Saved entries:
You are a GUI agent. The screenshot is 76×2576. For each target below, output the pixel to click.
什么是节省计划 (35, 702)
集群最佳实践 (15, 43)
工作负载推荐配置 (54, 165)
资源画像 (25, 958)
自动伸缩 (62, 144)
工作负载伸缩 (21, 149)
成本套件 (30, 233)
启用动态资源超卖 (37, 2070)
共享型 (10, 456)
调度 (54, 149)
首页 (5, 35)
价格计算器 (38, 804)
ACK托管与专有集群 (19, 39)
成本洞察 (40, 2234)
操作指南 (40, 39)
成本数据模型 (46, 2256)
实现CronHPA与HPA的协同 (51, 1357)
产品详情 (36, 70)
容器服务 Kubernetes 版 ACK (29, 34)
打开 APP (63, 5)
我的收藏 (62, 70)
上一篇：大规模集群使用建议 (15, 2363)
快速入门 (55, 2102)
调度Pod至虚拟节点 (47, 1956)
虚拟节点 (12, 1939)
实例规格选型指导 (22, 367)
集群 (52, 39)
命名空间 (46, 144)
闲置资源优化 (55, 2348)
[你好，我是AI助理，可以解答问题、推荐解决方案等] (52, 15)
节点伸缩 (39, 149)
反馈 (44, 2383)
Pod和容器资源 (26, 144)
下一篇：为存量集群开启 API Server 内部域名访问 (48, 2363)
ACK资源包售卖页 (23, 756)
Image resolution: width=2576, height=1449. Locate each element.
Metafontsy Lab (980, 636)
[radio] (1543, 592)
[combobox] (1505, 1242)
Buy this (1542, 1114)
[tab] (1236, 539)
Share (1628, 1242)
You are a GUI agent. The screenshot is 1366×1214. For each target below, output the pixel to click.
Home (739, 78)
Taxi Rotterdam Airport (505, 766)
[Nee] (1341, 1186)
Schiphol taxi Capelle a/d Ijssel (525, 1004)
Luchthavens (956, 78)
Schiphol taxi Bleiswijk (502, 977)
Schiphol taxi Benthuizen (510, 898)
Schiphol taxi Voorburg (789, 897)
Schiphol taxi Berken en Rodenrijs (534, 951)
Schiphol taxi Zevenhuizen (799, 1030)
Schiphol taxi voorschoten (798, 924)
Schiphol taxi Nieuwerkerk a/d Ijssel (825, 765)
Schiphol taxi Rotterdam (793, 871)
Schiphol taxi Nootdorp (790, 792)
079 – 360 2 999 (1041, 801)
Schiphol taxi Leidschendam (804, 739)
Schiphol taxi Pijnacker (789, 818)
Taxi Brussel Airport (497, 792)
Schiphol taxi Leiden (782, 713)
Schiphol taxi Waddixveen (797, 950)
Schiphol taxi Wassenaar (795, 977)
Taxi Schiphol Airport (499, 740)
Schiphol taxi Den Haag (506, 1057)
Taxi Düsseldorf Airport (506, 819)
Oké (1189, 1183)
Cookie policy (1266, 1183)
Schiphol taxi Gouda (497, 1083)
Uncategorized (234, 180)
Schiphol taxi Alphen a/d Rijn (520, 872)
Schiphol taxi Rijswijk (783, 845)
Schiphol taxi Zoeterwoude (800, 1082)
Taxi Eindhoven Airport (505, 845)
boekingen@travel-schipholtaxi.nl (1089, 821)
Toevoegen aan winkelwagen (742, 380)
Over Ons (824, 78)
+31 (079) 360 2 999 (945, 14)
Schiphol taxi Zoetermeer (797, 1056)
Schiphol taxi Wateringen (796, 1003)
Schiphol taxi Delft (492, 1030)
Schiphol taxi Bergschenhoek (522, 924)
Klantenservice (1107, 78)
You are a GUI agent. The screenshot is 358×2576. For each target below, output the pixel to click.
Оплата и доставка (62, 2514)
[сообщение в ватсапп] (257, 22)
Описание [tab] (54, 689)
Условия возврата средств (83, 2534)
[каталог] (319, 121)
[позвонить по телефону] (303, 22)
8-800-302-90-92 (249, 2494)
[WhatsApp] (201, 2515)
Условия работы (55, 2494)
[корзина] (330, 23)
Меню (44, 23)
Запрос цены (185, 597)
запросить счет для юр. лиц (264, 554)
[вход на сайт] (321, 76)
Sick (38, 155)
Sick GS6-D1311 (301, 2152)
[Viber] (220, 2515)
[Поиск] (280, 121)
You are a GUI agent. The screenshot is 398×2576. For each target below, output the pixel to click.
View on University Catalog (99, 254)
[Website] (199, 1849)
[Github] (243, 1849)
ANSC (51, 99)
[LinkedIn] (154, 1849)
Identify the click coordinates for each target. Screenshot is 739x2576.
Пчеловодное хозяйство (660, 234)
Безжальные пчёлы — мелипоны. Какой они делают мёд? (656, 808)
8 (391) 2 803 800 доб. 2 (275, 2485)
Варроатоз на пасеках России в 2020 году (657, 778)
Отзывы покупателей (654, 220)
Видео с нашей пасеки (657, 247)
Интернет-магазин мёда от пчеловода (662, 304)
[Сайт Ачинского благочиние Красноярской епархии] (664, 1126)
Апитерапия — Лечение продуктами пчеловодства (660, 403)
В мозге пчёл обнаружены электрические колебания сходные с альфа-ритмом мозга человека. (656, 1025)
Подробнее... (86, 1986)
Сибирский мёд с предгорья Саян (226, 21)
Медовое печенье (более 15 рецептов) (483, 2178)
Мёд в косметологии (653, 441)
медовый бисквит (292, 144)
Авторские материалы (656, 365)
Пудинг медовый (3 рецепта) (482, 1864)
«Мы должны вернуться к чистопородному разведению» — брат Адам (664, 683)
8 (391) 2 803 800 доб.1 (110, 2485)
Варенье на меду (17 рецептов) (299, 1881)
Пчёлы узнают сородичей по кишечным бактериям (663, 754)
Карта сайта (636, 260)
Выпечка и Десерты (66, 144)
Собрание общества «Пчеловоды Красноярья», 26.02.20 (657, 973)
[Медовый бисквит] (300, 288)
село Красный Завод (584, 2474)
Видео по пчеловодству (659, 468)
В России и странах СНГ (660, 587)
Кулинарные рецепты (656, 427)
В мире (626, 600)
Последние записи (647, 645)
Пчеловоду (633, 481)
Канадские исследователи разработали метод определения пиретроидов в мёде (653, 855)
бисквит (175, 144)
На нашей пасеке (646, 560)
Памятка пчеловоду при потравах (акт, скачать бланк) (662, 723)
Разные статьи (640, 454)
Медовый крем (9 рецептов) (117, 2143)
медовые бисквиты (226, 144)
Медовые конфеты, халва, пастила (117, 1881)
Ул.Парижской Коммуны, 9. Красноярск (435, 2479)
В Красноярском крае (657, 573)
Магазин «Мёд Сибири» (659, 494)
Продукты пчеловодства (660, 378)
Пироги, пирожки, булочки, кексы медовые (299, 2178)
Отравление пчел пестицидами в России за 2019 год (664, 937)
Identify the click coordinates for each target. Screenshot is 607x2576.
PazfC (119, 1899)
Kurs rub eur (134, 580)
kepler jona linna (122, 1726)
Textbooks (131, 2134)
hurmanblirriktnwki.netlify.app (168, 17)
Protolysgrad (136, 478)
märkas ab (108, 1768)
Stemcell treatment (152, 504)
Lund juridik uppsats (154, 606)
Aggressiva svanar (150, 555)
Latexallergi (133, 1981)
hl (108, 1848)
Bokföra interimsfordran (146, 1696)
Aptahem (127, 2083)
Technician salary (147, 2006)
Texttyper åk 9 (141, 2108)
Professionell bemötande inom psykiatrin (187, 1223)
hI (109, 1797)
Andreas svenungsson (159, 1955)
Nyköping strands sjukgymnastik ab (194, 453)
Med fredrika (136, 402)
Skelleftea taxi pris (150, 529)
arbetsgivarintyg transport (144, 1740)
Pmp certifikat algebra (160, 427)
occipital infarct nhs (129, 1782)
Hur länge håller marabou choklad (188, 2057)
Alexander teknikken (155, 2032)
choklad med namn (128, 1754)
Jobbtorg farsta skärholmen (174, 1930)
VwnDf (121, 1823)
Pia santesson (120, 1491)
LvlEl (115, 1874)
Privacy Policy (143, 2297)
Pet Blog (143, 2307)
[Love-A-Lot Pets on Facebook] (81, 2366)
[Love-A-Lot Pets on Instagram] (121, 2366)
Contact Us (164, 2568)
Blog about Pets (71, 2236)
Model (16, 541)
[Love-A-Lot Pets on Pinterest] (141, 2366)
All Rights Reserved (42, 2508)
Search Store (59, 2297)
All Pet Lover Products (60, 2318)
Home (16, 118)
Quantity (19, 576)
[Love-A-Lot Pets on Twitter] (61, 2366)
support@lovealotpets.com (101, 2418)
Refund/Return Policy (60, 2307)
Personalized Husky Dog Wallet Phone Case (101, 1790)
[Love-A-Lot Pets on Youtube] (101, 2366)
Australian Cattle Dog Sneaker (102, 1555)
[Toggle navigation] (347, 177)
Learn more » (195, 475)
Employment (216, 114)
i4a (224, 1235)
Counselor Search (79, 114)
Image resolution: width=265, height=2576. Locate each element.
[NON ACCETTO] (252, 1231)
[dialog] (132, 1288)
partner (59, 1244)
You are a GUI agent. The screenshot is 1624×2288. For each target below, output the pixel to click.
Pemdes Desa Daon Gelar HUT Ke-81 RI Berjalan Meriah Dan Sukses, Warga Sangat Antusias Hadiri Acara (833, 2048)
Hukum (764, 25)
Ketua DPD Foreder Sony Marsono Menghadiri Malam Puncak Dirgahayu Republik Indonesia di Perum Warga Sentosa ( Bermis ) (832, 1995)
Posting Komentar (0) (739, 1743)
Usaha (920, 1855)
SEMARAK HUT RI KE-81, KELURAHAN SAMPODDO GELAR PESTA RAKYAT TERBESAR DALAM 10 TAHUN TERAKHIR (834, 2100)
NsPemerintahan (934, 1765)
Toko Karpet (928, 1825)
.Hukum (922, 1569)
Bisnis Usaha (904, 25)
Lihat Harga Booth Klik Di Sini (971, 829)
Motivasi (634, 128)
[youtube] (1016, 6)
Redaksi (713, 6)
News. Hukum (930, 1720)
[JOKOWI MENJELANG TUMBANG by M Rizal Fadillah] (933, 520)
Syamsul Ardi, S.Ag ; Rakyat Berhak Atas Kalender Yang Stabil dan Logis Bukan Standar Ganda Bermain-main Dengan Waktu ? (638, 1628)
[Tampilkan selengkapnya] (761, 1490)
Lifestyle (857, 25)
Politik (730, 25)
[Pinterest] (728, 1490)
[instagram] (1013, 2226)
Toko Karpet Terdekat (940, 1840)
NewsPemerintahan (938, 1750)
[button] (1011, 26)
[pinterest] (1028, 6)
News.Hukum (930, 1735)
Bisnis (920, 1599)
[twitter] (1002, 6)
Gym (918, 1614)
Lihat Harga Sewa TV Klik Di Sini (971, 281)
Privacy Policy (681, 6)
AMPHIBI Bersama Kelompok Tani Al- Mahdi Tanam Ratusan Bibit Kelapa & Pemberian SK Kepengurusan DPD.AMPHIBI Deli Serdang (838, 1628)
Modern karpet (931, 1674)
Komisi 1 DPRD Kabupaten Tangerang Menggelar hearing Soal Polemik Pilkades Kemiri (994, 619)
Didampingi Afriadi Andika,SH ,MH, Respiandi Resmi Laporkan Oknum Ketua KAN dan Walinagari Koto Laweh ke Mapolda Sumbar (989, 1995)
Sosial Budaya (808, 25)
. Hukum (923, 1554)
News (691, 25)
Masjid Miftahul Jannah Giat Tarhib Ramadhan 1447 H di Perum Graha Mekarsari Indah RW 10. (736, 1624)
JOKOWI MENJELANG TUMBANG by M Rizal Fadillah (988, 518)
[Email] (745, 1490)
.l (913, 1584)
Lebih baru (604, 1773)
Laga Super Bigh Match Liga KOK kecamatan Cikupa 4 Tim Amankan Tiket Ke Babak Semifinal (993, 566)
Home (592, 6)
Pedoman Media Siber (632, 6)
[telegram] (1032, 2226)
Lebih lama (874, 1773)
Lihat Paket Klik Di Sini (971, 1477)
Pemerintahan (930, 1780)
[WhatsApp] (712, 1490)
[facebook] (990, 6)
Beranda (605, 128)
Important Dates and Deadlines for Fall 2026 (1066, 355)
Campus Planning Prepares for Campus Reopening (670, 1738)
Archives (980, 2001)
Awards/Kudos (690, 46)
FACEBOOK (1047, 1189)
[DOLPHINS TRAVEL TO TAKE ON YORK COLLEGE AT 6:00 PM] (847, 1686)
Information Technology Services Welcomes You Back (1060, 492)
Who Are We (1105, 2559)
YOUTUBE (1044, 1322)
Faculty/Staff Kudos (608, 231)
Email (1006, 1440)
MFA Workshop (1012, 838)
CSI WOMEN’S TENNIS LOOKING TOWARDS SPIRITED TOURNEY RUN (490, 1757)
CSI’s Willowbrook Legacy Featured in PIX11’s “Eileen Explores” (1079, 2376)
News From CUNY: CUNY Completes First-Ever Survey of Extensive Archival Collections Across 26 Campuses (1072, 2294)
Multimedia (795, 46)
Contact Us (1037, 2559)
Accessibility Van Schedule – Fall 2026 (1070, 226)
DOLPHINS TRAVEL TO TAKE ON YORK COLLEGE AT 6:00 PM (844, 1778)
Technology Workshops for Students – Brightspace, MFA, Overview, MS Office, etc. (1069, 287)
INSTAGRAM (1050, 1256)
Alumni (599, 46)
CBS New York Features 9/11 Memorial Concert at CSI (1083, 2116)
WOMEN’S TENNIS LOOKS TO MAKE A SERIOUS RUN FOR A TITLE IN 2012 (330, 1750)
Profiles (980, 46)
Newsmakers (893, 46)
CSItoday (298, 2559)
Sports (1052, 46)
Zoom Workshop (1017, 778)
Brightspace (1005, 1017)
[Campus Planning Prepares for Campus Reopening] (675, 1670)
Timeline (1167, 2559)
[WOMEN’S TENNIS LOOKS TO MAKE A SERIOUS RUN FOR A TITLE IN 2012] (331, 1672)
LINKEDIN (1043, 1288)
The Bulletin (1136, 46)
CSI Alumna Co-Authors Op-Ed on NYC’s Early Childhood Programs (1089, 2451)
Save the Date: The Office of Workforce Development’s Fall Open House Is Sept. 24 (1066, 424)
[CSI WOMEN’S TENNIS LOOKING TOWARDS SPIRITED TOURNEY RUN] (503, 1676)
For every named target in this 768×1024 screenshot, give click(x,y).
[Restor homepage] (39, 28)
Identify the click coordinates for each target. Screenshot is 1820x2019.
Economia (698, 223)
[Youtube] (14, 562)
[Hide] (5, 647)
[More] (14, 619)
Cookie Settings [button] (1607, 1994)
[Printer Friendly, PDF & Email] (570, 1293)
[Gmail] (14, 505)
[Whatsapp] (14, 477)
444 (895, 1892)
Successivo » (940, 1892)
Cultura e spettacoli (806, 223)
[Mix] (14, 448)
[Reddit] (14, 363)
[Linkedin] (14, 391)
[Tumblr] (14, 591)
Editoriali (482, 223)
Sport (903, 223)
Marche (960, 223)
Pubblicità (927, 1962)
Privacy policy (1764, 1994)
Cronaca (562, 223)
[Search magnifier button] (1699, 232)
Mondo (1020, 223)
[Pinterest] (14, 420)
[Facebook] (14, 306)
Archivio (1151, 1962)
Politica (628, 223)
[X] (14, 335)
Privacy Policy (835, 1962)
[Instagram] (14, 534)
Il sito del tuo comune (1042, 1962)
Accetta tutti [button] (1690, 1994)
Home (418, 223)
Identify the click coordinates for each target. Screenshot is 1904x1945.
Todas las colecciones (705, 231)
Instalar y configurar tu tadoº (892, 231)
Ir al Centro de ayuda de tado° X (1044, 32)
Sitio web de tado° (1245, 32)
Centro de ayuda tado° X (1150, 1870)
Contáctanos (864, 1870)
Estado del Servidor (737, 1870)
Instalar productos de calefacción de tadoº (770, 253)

§ WHAT TO DO:
The range runs from the line above containing "Archives (980, 2001)" to the line containing "YOUTUBE (1044, 1322)", inclusive. Restate those lines word for word and no others.

§ ANSWER TO THE EXERCISE:
Archives (980, 2001)
Awards/Kudos (690, 46)
FACEBOOK (1047, 1189)
[DOLPHINS TRAVEL TO TAKE ON YORK COLLEGE AT 6:00 PM] (847, 1686)
Information Technology Services Welcomes You Back (1060, 492)
Who Are We (1105, 2559)
YOUTUBE (1044, 1322)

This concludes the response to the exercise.